# Ocen bei Minusgrade an der frischen Luft | Tipps ...



## appleandy3 (3. Oktober 2013)

Hallo liebes PCGH Forum user,
da der Winter bald kommt  und ich gerne mal versuche würde, wie weit ich meinen CPU unter Minus graden hoch takten kann. 
Was muss ich bachten? ich meine damit, welche komponenten können bei miuns graden schaden bekommen ( wie z.B. HDD) 

Habt ihr Erfahrung? Ist dies zu empfehlen?

Liebe Grüße 
andy


----------



## Incredible Alk (3. Oktober 2013)

Keine Komponente deines PCs wird Schaden nehmen wenn sie bei Minusgraden betrieben wird wie sie in unseren Breiten vorkommen (-5 bis -10°C Umgebungstemperatur sind kein großes Problem für Hardware). Das einzige was zum Problem werden kann ist Kondenswasser an den kalten Teilen wenn du sie wieder reinholst.
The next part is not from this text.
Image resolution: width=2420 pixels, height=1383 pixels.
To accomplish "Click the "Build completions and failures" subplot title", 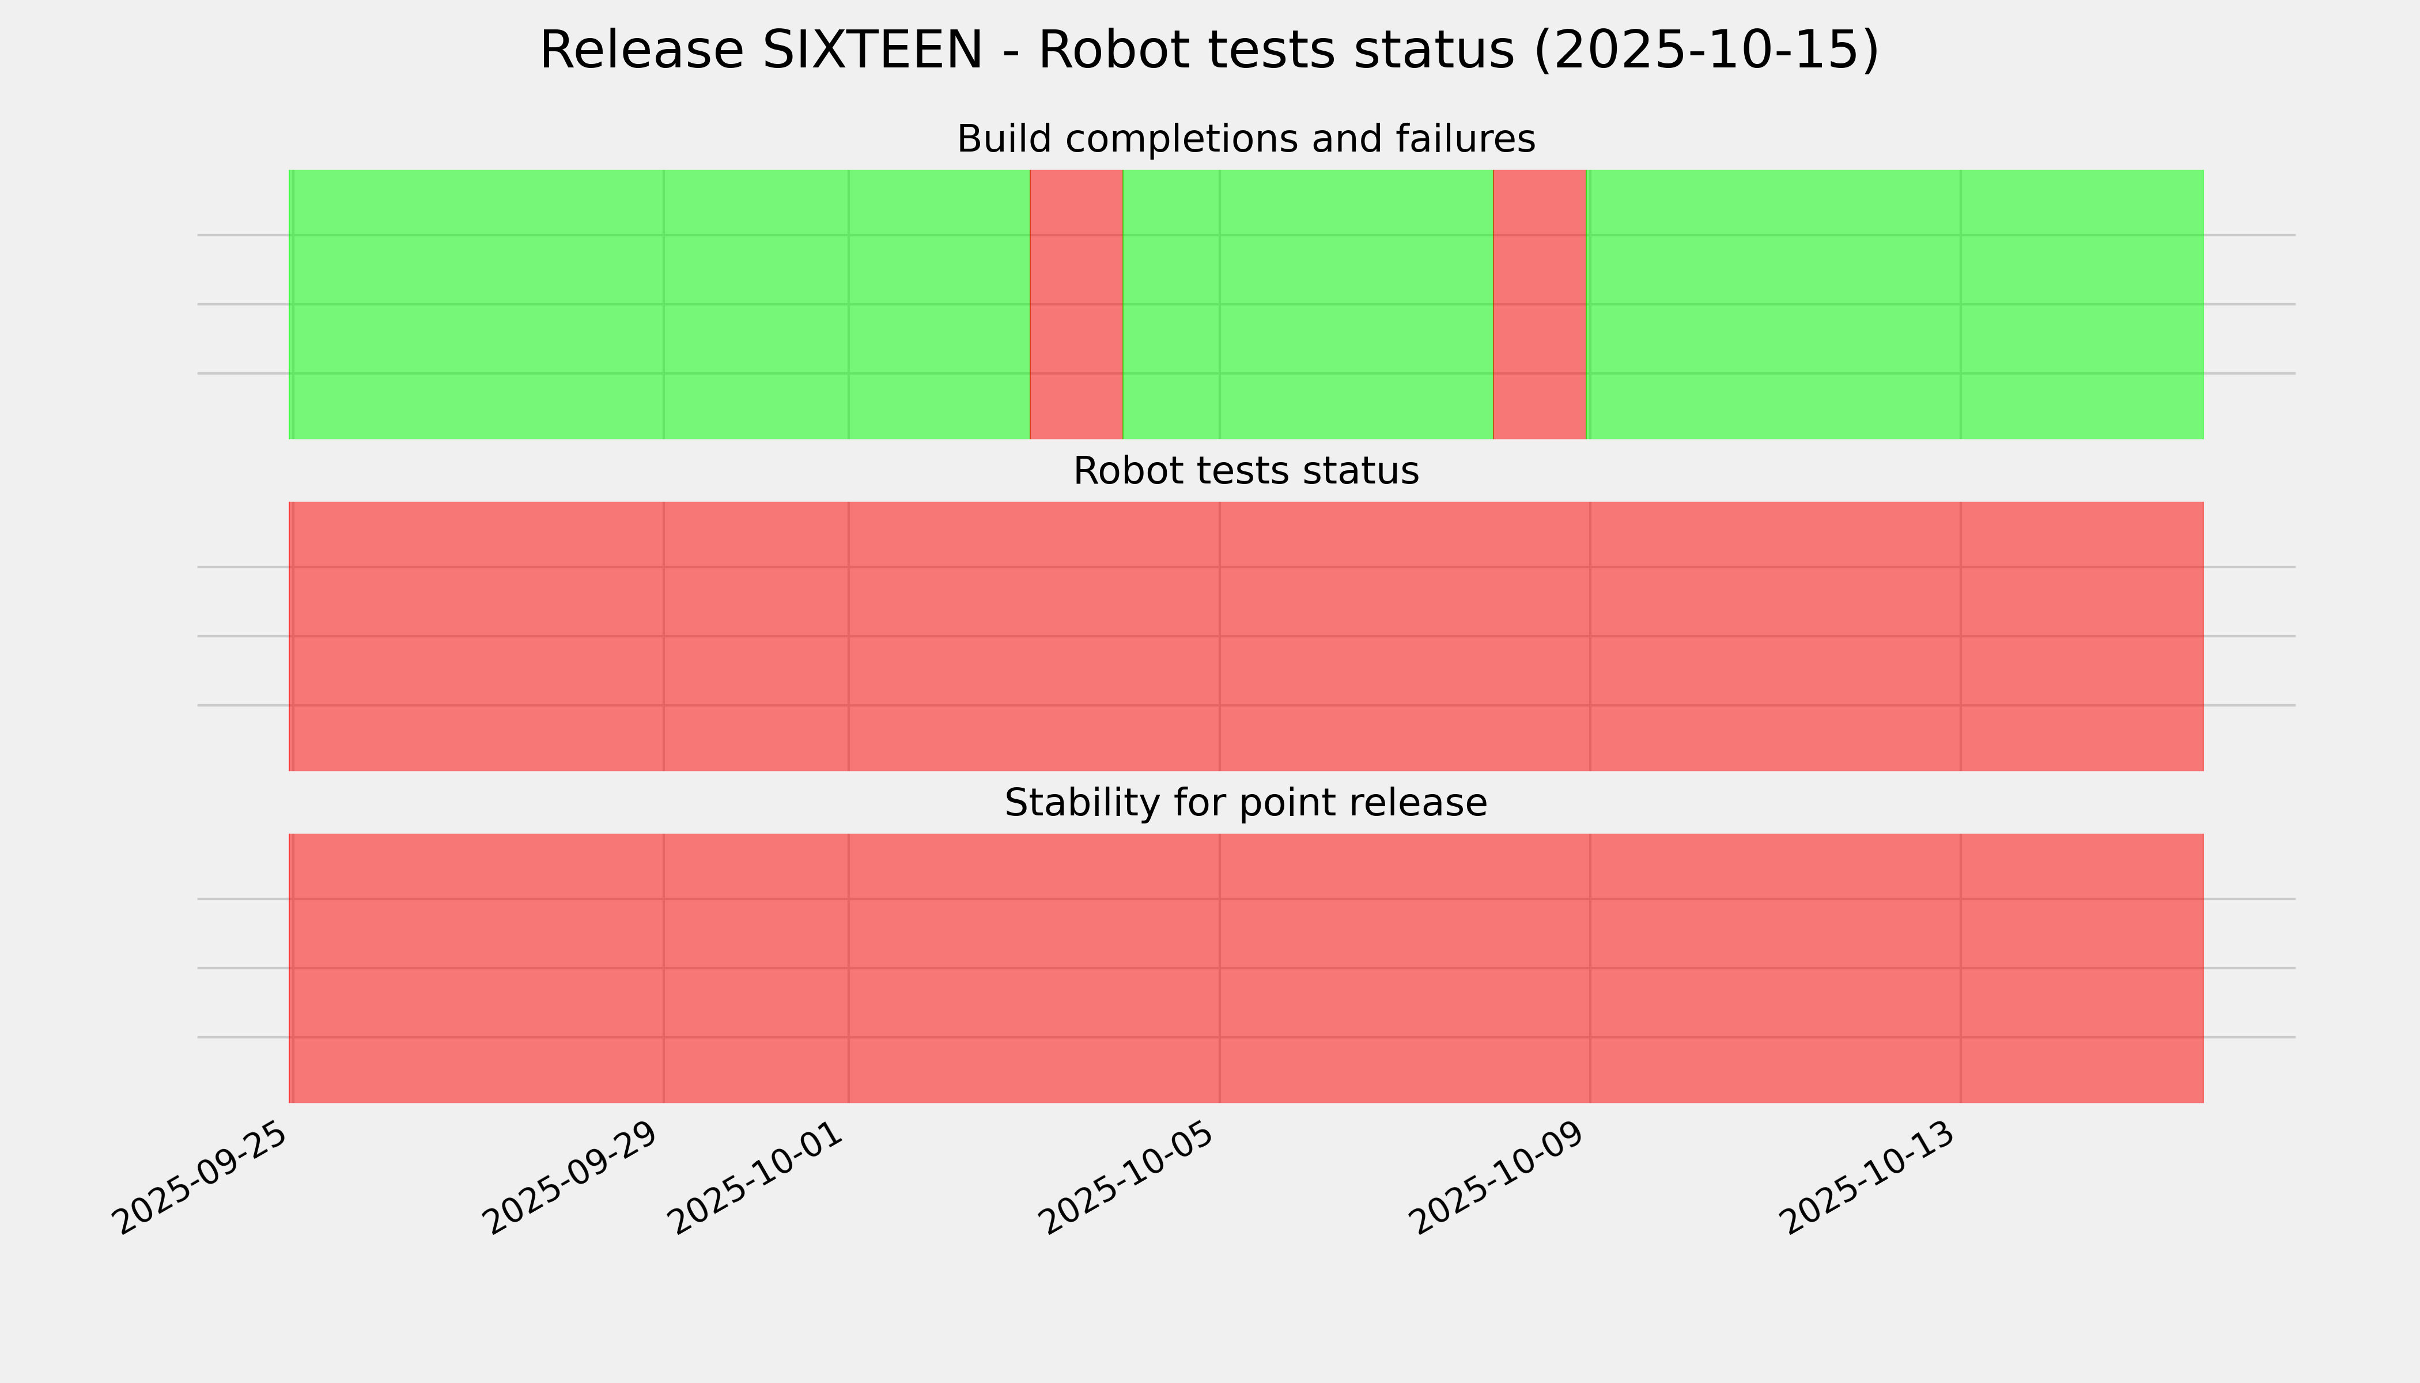I will [x=1245, y=140].
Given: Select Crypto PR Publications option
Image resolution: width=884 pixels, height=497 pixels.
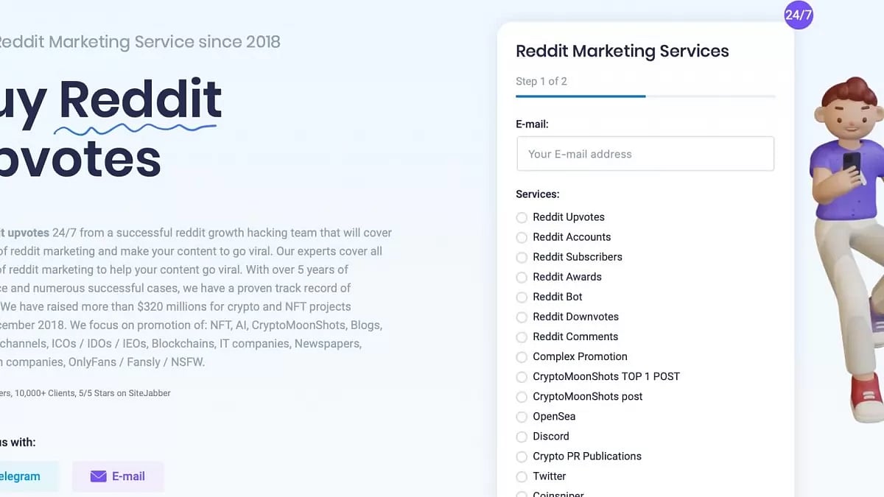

Daher zumindest mal die Einstiegstipps: 
- Bring dein System erst dann nach draußen wenn es schon an und etwas "warmgelaufen" ist, so vermeidest du extremere "Kaltstarts"
- Schalte dein System ab bevor du es wieder reinholst und starte es erst wieder wenn das sich bildende Kondenswasser vollständig verdunstet ist.


----------



## appleandy3 (3. Oktober 2013)

Dankeschön für die schnelle Antwort.


----------



## General Quicksilver (5. Oktober 2013)

appleandy3 schrieb:


> Hallo liebes PCGH Forum user,
> da der Winter bald kommt  und ich gerne mal versuche würde, wie weit ich meinen CPU unter Minus graden hoch takten kann.
> Was muss ich bachten? ich meine damit, welche komponenten können bei miuns graden schaden bekommen ( wie z.B. HDD)
> 
> ...



Eventuell musst du bei der HDD aufpassen, die mögen es nicht wenn es zu kalt ist, daher kann es, abhängig vom Aufbau, notwendig sein, diese geringfügig vor der Kälte zu schützen. Also jetzt im Sinn von nicht die HDD direkt von einem Lüfter anblasen lassen der kalte Frischluft ansaugt. Gegebennenfalls kannst du diese ja vom Luftstrom abschirmen oder mit einem Baumwollappen umwickeln (mit sythetikfasern musst du aber aufpassen, da diese sich elektrostatisch aufladen können und dadurch dann die HDD beschädigen können). Ansonsten ist der Rest bereits gesagt wurden und viel Spaß beim Benchen!


----------



## s-c-a-r-e-c-r-o-w (5. Oktober 2013)

Stell das System nicht in den Schnee 

Falls du eine Komapkt-WaKü hast, würde ich für den Winter-OC-Versuch lieber einen herkömmlichen Luftkühler nutzen - die Flüssigkeit in der WaKü könnte bei entsprechenden Temperaturen durchaus gefrieren bzw weniger flüssig werden ^^


----------



## MRT1991 (6. Oktober 2013)

ich verstehe nur noch nicht wieso man gleich das ganze Mainboard unter eis setzen muss damit nicht alles wegschmort. kann man nicht einfach alles auf 0 grad kühlen ? ZB wakü natührlich mit Frostschutz versetzt und den radi in eine Kühlbox rein fertig xD oder ist das nicht so einfach wie ich es mir vorstelle.
achja es wurde doch behauptet zumindest hatte ich gesehen das sogar ganze meinboards im wasser versenkt wurden und die liefen trozdem noch.


----------



## General Quicksilver (6. Oktober 2013)

MRT1991 schrieb:


> ich verstehe nur noch nicht wieso man gleich das ganze Mainboard unter eis setzen muss damit nicht alles wegschmort. kann man nicht einfach alles auf 0 grad kühlen ? ZB wakü natührlich mit Frostschutz versetzt und den radi in eine Kühlbox rein fertig xD oder ist das nicht so einfach wie ich es mir vorstelle.
> achja es wurde doch behauptet zumindest hatte ich gesehen das sogar ganze meinboards im wasser versenkt wurden und die liefen trozdem noch.


 
Kondenswasser entsteht immer wenn eine Oberfläche kälter als der Taupunkt ist. Wenn du also nur selektiv die Wasserkühlung abkülst hast du mit ziemlicher Sicherheit bei normalem Raumklima Kondenswasserbildung auf den Schläuchen, auf den Kühlkörpern und eventuell auch noch zwischen z.B.: CPU und Sockel.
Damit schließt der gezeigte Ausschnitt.